Task brief
For every record, give an exact copy that has no pictures in it.

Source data
------------------------------------------------------------------------

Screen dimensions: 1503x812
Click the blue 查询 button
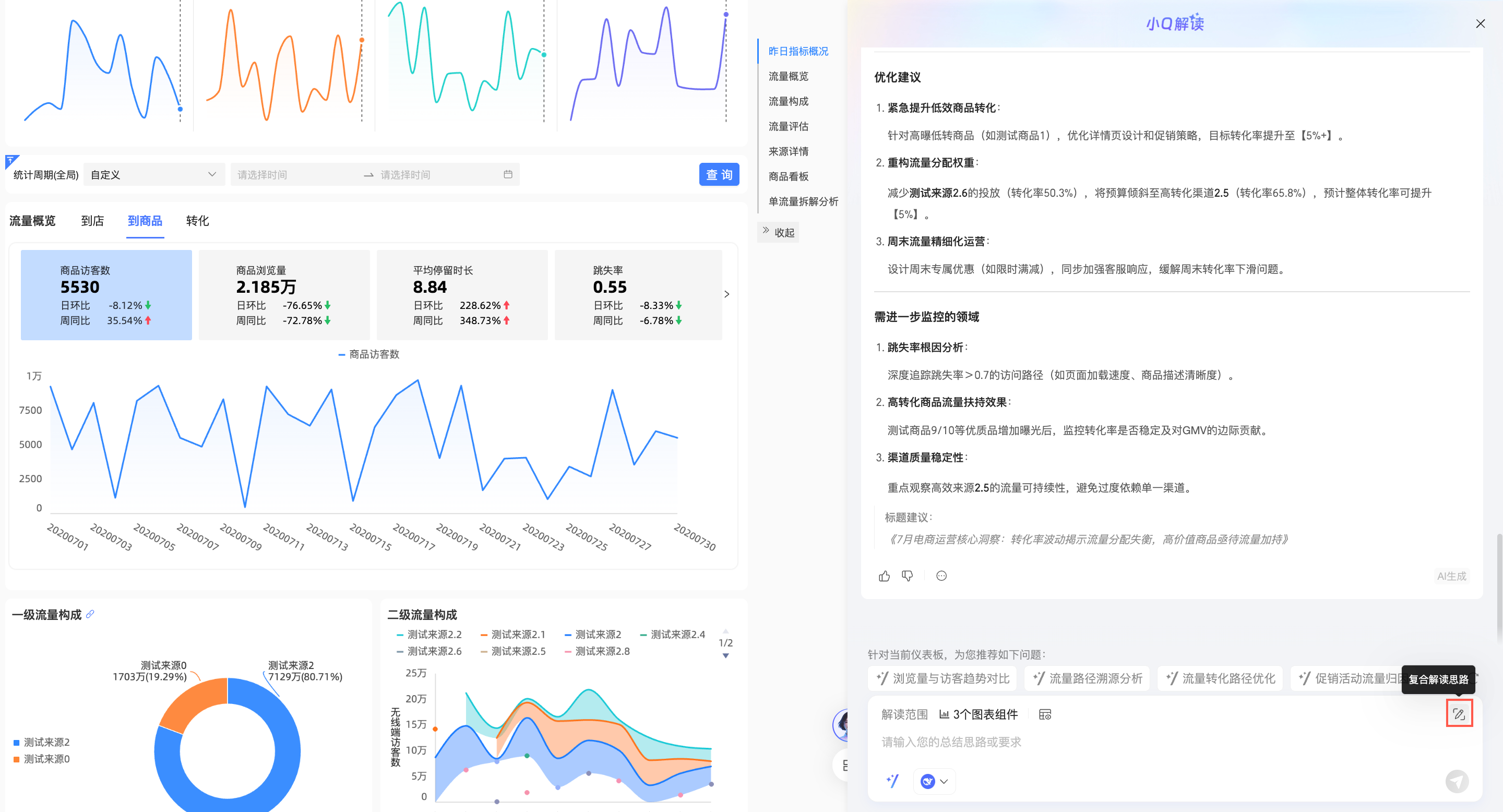[719, 174]
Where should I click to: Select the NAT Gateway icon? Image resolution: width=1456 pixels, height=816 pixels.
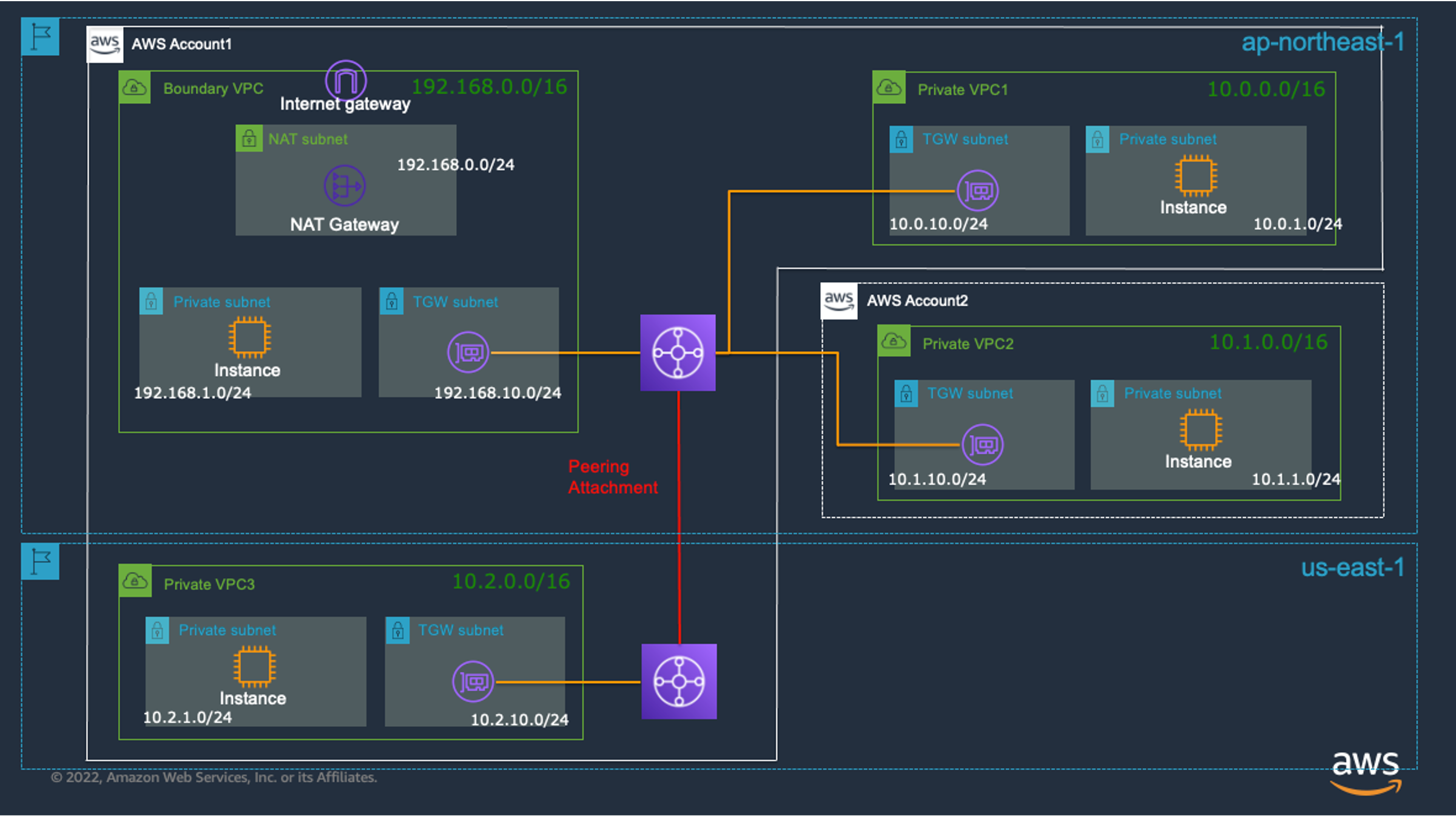pos(345,186)
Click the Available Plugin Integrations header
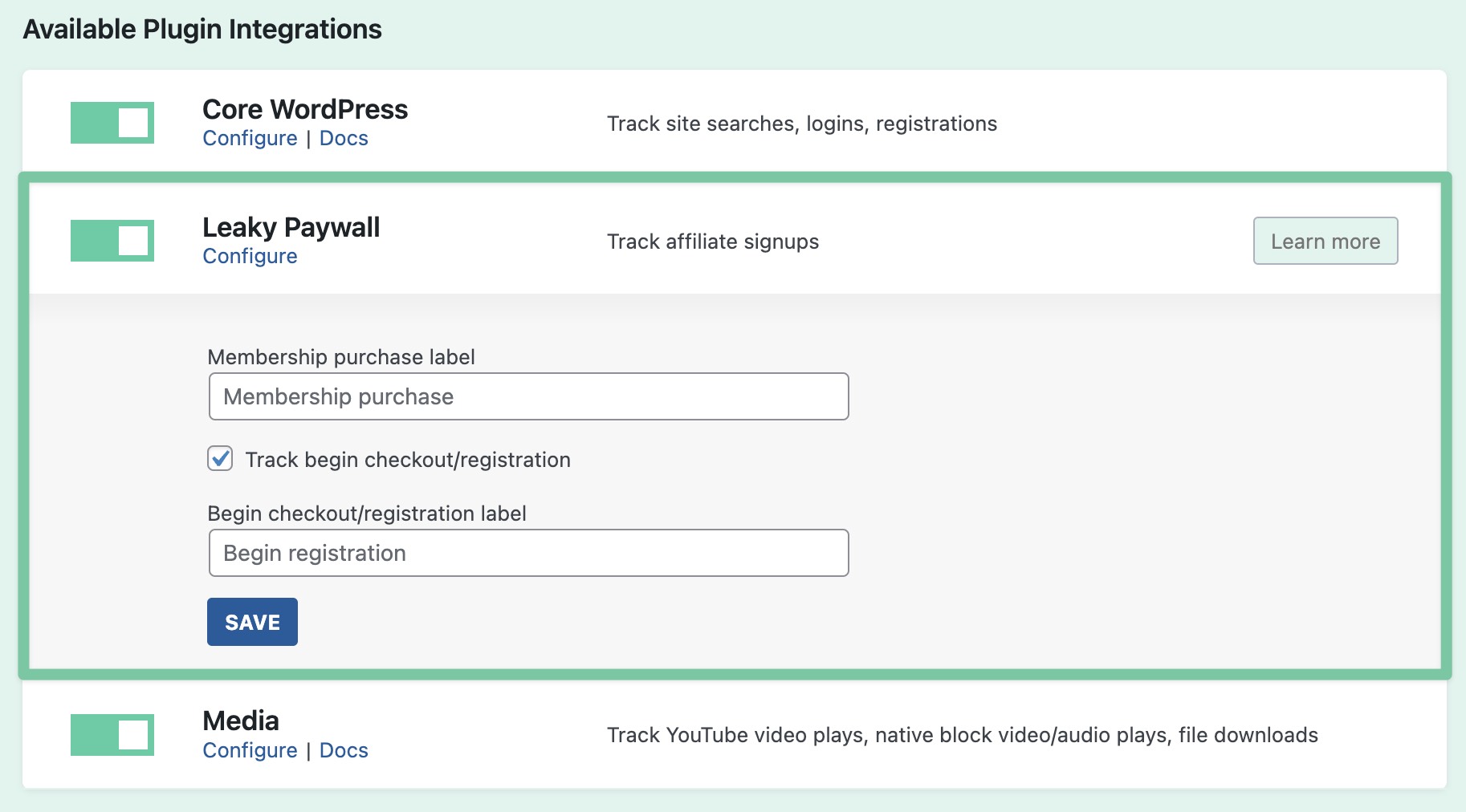The width and height of the screenshot is (1466, 812). 202,29
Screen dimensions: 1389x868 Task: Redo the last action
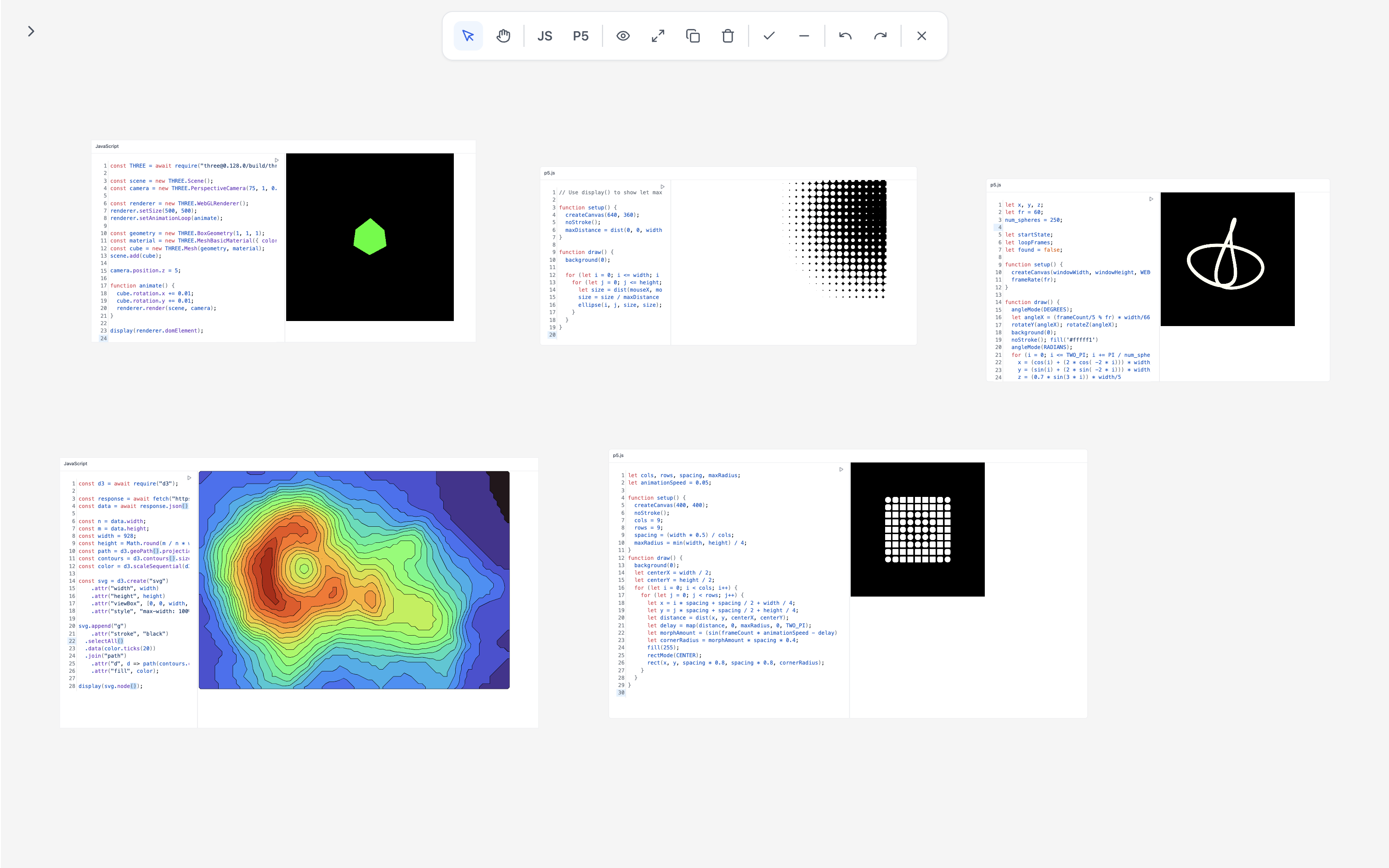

------------------------------------------------------------------------

Response area
Screen dimensions: 1503x812
Click the blue 查询 button
[719, 174]
Where should I click to: Select the NAT Gateway icon? Image resolution: width=1456 pixels, height=816 pixels.
pos(345,186)
Click the Available Plugin Integrations header
The width and height of the screenshot is (1466, 812). 202,29
Screen dimensions: 1389x868 Task: Redo the last action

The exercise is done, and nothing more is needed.